The report is carried out on an annual basis to note the council’s progress in meeting its Climate Change Strategy (2021 to 2026) objectives, to mitigate and adapt to climate change in the city.
It provides an update on the progress the council made in 2022/23 to deliver on projects that reduced the council’s direct carbon emissions which include emissions from the council’s corporate buildings, fleet vehicles and business travel.
Approximately half of this year’s reduction is the result of action the council took to reduce gas usage at its swimming pools, with the remainder made up from changes in activity such as the reduced use of the council’s crematorium as well as the continuing greening of the national grid.

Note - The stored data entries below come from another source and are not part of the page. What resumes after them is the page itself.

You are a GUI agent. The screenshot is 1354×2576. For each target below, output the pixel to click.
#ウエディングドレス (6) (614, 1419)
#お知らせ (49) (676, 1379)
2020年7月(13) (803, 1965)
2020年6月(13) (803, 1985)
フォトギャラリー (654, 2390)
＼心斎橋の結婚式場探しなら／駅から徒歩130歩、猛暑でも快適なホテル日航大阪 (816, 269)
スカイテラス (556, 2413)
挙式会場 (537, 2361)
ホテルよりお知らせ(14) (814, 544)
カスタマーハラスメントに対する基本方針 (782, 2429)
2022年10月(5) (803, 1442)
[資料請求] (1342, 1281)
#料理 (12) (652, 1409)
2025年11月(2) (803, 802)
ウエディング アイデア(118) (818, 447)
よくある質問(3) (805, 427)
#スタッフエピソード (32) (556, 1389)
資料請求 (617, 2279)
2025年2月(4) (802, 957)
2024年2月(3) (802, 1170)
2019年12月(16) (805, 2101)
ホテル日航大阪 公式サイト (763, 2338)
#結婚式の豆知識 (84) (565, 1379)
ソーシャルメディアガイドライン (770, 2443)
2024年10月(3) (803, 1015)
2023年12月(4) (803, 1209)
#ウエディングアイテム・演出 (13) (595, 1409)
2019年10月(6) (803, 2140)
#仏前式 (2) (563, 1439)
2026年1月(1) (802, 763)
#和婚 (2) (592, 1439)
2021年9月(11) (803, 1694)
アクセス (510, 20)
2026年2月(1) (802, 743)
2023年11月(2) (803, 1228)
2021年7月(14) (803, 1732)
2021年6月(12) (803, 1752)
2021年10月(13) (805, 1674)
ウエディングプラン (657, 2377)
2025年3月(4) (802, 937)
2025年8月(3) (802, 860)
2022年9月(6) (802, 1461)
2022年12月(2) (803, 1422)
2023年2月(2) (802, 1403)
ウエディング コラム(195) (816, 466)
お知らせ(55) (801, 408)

Highlights from this year’s report include:
- Reducing emissions of council owned buildings through projects such as installing air source heat pumps and making energy efficiency upgrades to Parkside and Abbey Pools and exploring the potential to develop a City Centre Heat Network, which could possibly generate renewable heat and hot water
- Investing £2.5 million from 2020/21 to 2022/23 to retrofit 264 council homes with energy efficiency and low carbon measures to reach a minimum Energy Performance Certificate C and building 537 new council homes (of which 448 are already complete) to high sustainability standards, with a commitment to build 1,000 more homes to Passivhaus standards where feasible. As part of this programme, 3 Passivhaus pilot schemes are currently on site
- Securing funding for a new £6.1m solar farm in Waterbeach to provide renewable electricity to charge up to 20 vehicles at the Greater Cambridge Shared Waste Service depot. The Greater Cambridge Shared Waste Service is a shared service between Cambridge City Council and South Cambridgeshire District Council
- Commencing the installation of a planned network of more than 600 electric vehicle (EV) charging points in council carparks and on-street residential areas and replacing three refuse collection vehicles with electric vehicles (with another one expected soon)

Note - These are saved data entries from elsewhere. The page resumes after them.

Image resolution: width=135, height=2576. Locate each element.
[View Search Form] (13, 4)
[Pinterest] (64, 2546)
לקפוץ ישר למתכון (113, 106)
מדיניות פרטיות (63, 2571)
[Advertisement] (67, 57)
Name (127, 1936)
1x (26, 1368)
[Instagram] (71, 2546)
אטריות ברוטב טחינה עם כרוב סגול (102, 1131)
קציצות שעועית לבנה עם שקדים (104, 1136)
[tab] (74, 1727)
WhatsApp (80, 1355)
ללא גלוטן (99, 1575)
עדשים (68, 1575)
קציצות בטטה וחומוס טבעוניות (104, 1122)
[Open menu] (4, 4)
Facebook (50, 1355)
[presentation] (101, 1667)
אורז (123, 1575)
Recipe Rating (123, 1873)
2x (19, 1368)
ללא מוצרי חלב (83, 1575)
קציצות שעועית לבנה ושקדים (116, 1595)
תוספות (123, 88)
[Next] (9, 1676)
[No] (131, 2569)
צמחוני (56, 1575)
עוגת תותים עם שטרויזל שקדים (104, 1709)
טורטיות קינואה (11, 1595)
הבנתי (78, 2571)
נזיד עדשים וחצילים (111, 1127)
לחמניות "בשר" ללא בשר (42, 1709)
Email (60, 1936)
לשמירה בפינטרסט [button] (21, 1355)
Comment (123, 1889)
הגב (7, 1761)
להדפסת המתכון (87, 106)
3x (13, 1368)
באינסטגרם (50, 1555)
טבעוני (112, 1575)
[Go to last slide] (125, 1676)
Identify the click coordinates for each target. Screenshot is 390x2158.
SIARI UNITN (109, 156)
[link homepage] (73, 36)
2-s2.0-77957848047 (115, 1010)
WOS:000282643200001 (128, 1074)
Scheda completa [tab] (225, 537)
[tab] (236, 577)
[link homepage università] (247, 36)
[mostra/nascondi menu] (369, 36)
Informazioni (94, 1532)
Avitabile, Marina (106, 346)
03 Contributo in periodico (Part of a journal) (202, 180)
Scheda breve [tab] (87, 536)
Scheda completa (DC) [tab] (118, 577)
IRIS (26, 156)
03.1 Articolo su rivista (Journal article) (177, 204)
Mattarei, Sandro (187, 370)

- Promoting sustainable food in Cambridge by supporting Cambridge Sustainable Food and working in partnership with local voluntary and community groups like CoFarm
- Delivering actions to improve the city’s resilience to climate change including working with local partners, improving tree canopy cover and biodiversity.

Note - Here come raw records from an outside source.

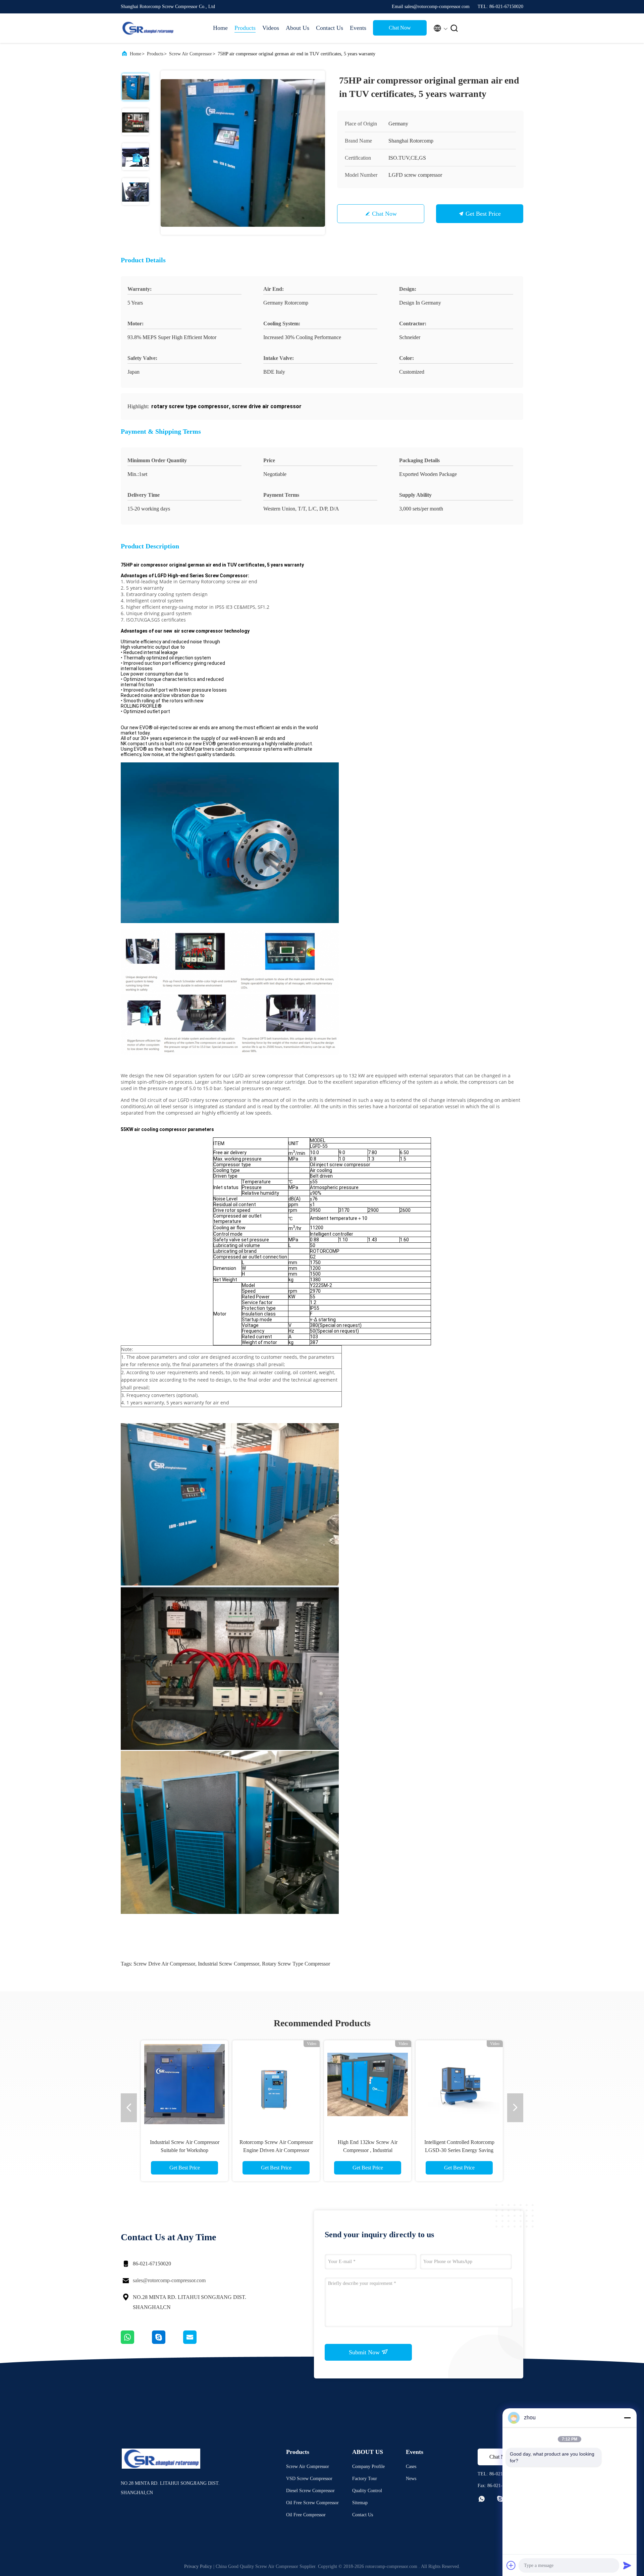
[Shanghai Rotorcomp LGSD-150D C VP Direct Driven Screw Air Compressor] (367, 2084)
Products (245, 27)
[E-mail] (198, 2342)
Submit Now (365, 2352)
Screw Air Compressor (190, 53)
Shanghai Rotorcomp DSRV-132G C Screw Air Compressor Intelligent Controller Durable (459, 2150)
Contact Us (329, 27)
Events (358, 27)
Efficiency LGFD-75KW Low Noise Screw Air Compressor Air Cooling (276, 2150)
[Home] (147, 28)
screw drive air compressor (164, 1964)
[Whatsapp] (136, 2342)
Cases (411, 2466)
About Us (297, 27)
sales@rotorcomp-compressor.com (169, 2280)
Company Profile (368, 2466)
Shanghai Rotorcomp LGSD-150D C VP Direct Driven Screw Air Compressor (367, 2150)
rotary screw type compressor (296, 1964)
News (411, 2478)
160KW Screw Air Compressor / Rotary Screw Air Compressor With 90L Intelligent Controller (184, 2150)
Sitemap (360, 2502)
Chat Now (400, 28)
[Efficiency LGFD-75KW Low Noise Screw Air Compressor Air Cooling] (276, 2084)
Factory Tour (364, 2478)
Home (220, 27)
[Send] (627, 2565)
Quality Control (367, 2490)
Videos (270, 27)
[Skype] (167, 2342)
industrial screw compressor (228, 1964)
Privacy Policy (198, 2566)
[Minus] (627, 2418)
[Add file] (511, 2565)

The council has also focused on supporting residents and businesses and other organisations to reduce emissions by:
- Funding Cambridge Carbon Footprint to develop and deliver climate change focused training sessions for residents to empower them to make practical and impactful changes what will reduce their carbon footprint
- Developing a Retrofit Guide, which is based on the common property archetypes in Cambridge, to help residents with which carbon reduction measures they could install in their property to reduce energy consumption in their home
- Supporting Cambridge schools working towards an Eco-School Green Flag Award during 2022/23 by funding the schools’ application costs using money generated by Fixed Penalty Notices (FPNs)
- Bringing together key partners, including businesses, universities, and public sector organisations through the City Leaders Climate Change Group. All participants work together to identify ways to collectively reduce carbon emissions to increase the impact across the city
- Developing the Green Business Programme (part-funded by the Government) with Huntingdonshire District Council, South Cambridgeshire District Council and Cambridgeshire & Peterborough Growth Hub, so that small to medium sized businesses in Cambridgeshire can access advice and funding to reduce their emissions.
Cllr Rosy Moore, Executive Councillor for Climate Action and Environment, said: “We have come a long way both as a council and as a city and it is great to see that we are moving in the right direction and continue to do so year after year.
“However, it is important to remember that we still have a way to go if we are to reach our joint vision for the city to be net zero by 2030. That means that we need to keep working together, as one city, to do this.
“In 2019, the council declared a climate emergency and since then we have been working to deliver projects to reduce the council’s emissions and to empower residents and business to do the same where possible and in an impactful way.”